Although Micuda said the project presented an opportunity, he went on to recommend denial of the proposal before the commission. That proposal included details for just one of the five lots that are part of the overall project.

“We’ve been looking for a comprehensive proposal for these properties,” Micuda says, “We wanted to give you the opportunity to look at a plan for all four lots and be able to look at diverse opportunities for new development. Ultimately, we weren’t able to get that.”

The building before the commission would be located on the southeast corner of Kirkwood and Lincoln. It is proposed to be three stories tall and include the new Old National Bank as well as eighteen apartments.

Steve Hoffman, with GMS-Pavilion Properties, said the firm tried to negotiate with city planners for almost a year.

“We have come an extremely long way in our discussions with the planning staff,” Hoffman says, “And we feel that we’ve worked pretty well with them.”

Hoffman said the firm reduced the number of apartments in the overall plan, at the request of planning staff. He said they also included owner-occupied condos, and what he called a fifty-foot boutique hotel, again to accommodate concerns from staff.

But he said the negotiations hit roadblocks when it came to the details. For example, Hoffman said the firm was willing to commit to building the hotel, but not to designing the building until they found a company to run it.

Micuda said the developers did suggest compromises. But he said their original proposal, which was almost all residential buildings, was so far from the Planning Department’s vision for the area that those compromises didn’t go far enough.

“There are times where we did get close, but I would not describe the city as completely unreasonable,” Micuda says, “In fact fairly early in the process, the city was straightforward in our vision for the properties. We put that information out early enough so we could reach to an agreement.”

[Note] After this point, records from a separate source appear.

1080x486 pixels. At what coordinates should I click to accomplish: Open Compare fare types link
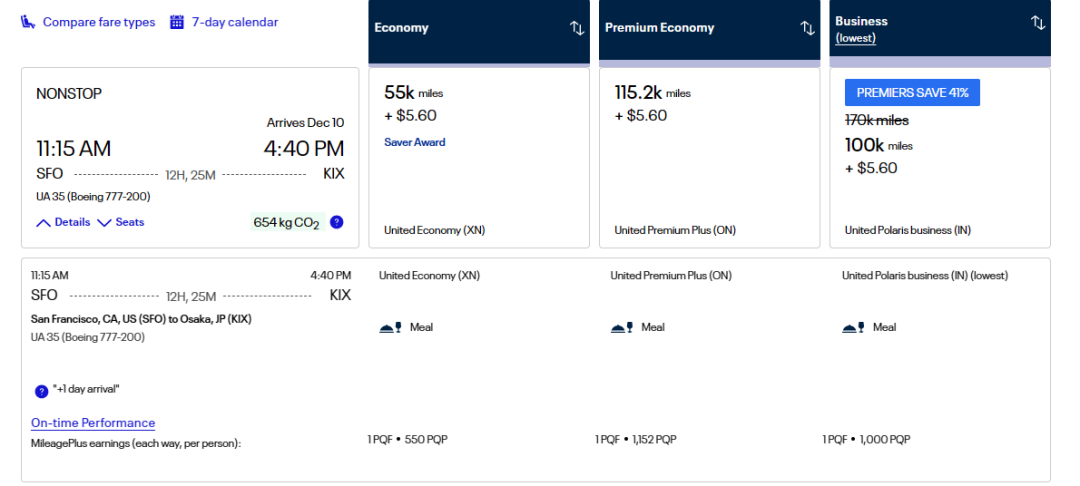click(x=98, y=22)
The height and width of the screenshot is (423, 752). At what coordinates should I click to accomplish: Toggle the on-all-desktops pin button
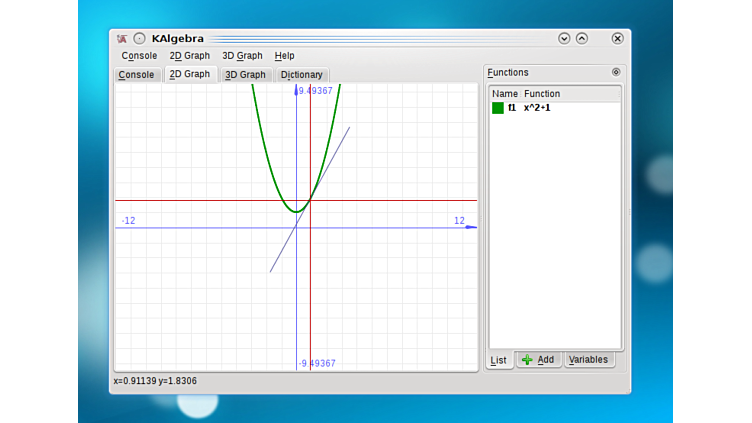pyautogui.click(x=140, y=39)
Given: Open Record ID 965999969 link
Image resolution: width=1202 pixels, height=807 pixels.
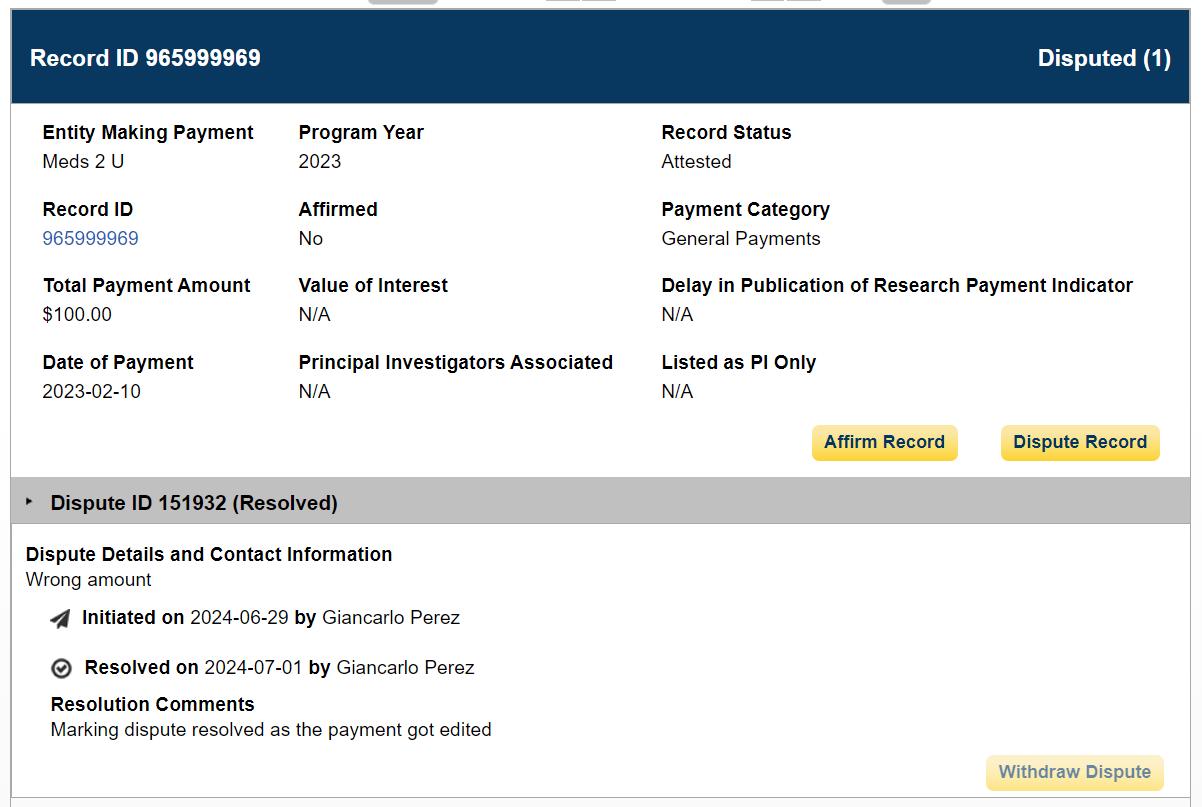Looking at the screenshot, I should (x=90, y=238).
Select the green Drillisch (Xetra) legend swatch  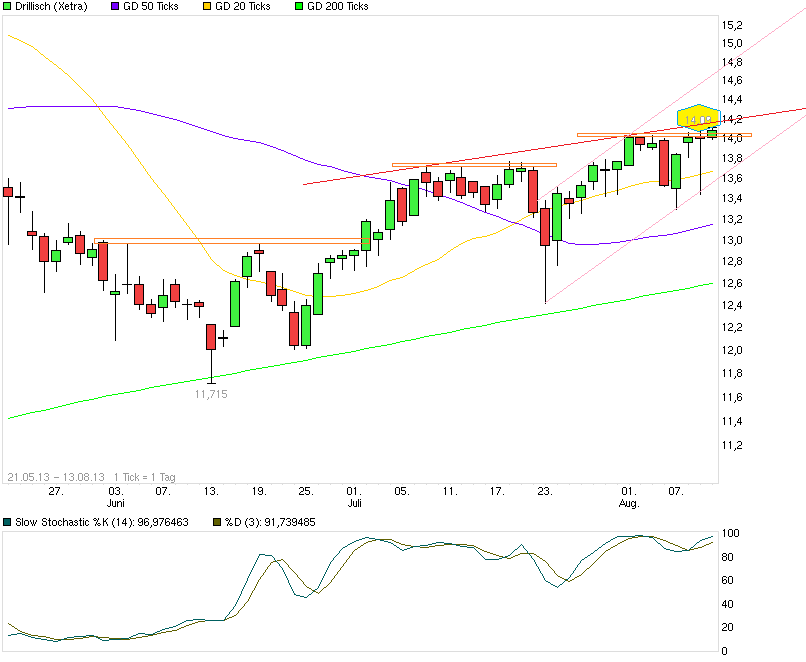coord(10,8)
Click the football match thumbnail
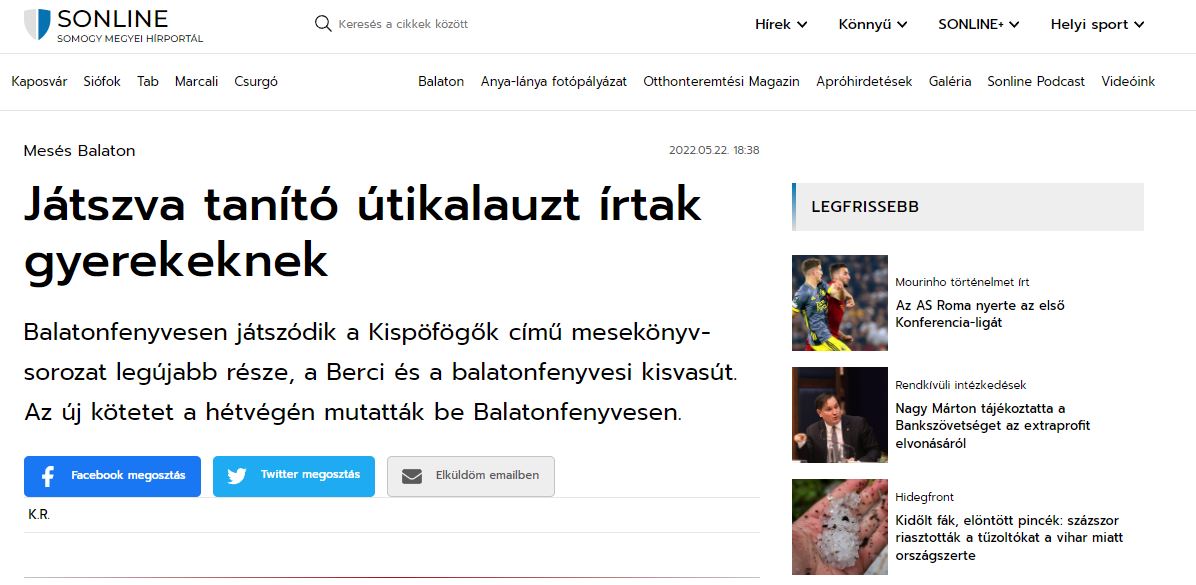 coord(839,303)
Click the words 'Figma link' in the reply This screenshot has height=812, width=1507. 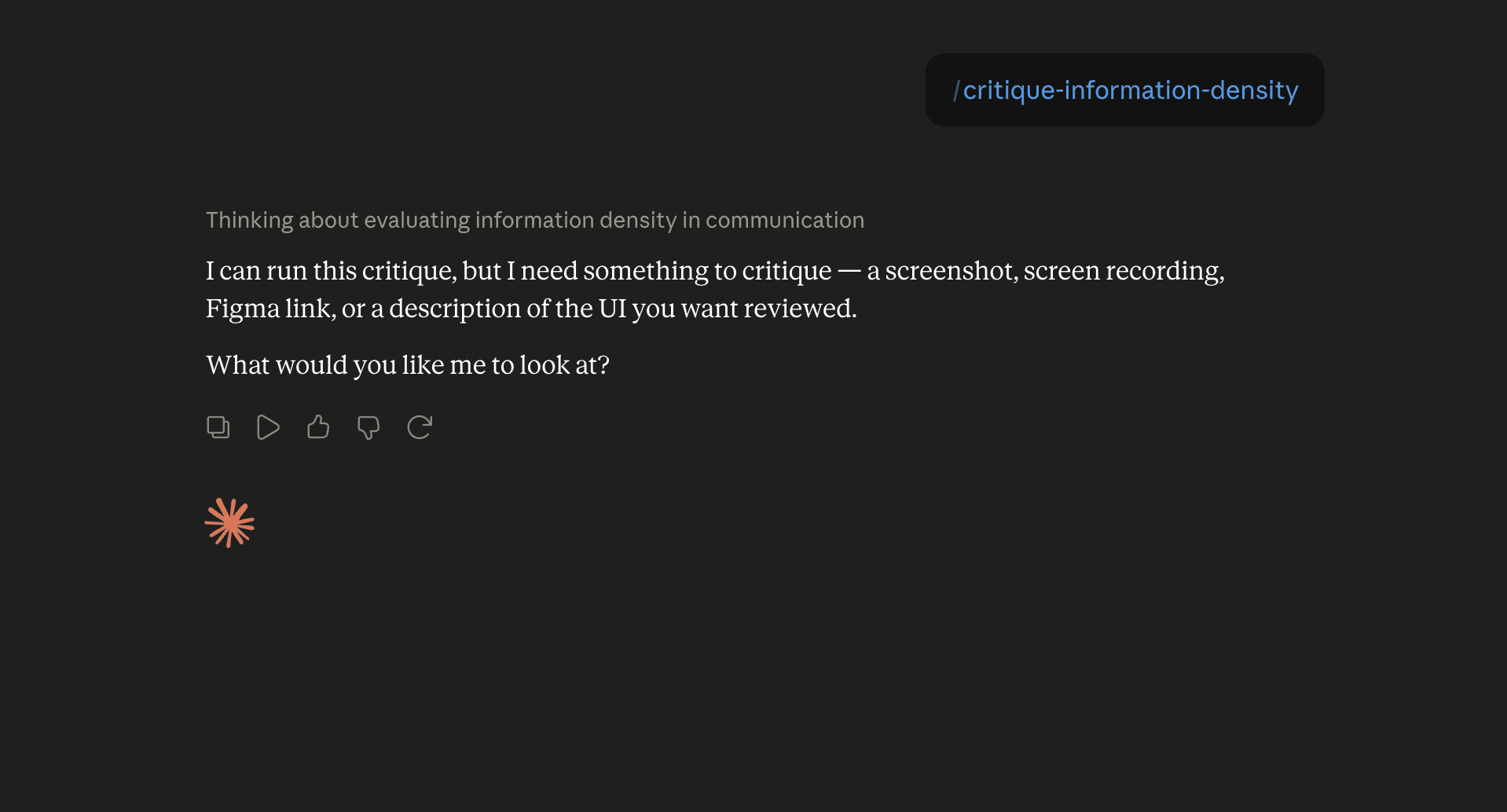[270, 309]
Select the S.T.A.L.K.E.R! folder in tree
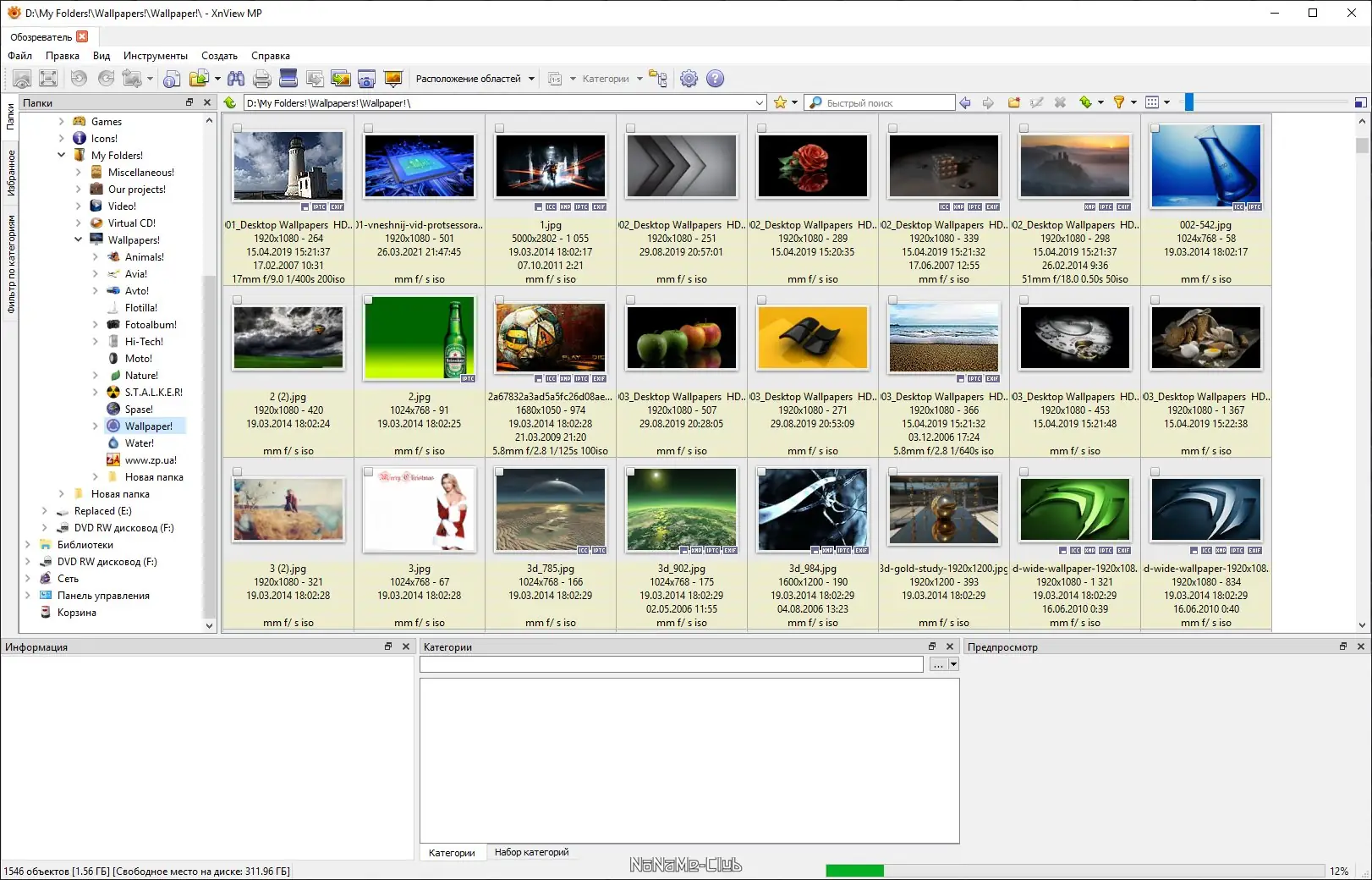Image resolution: width=1372 pixels, height=880 pixels. 153,393
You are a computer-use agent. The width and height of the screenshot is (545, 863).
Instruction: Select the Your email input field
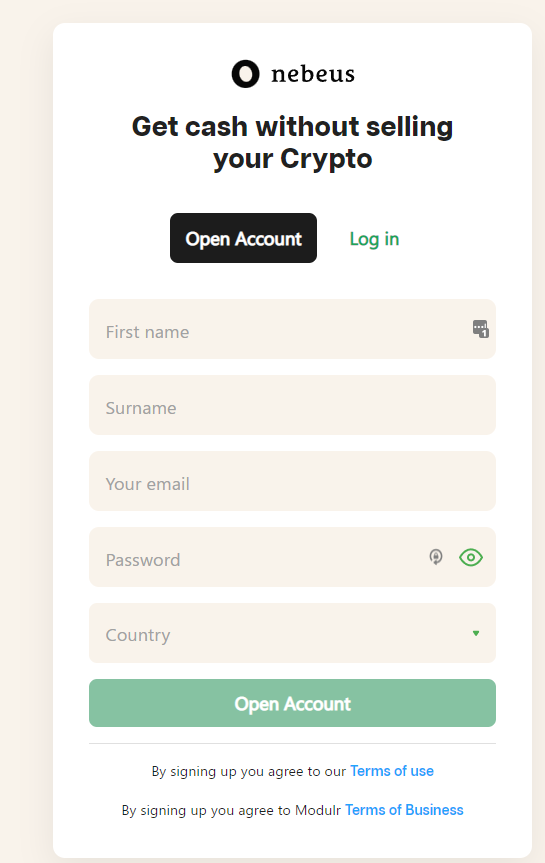(292, 481)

The commission sided mostly with the Planning Department, saying they wanted a comprehensive plan for the five lots. Commission member Chris Sturbaum said the approval process might seem difficult to the developers, but he said it was that way for good reason.

“People complain about the process, but it’s like sausage: the more you work at it, the better the end product will be,” Sturbaum says, “Kirkwood is worth it and we can have the same kind of discussions if we can satisfy this legitimate concern and desire for diversity on Kirkwood.

Commission member Joe Hoffman suggested the overall project be brought forward at a future meeting as a planned unit development, or PUD. A PUD is a way of grouping multiple buildings with different uses into a single plan.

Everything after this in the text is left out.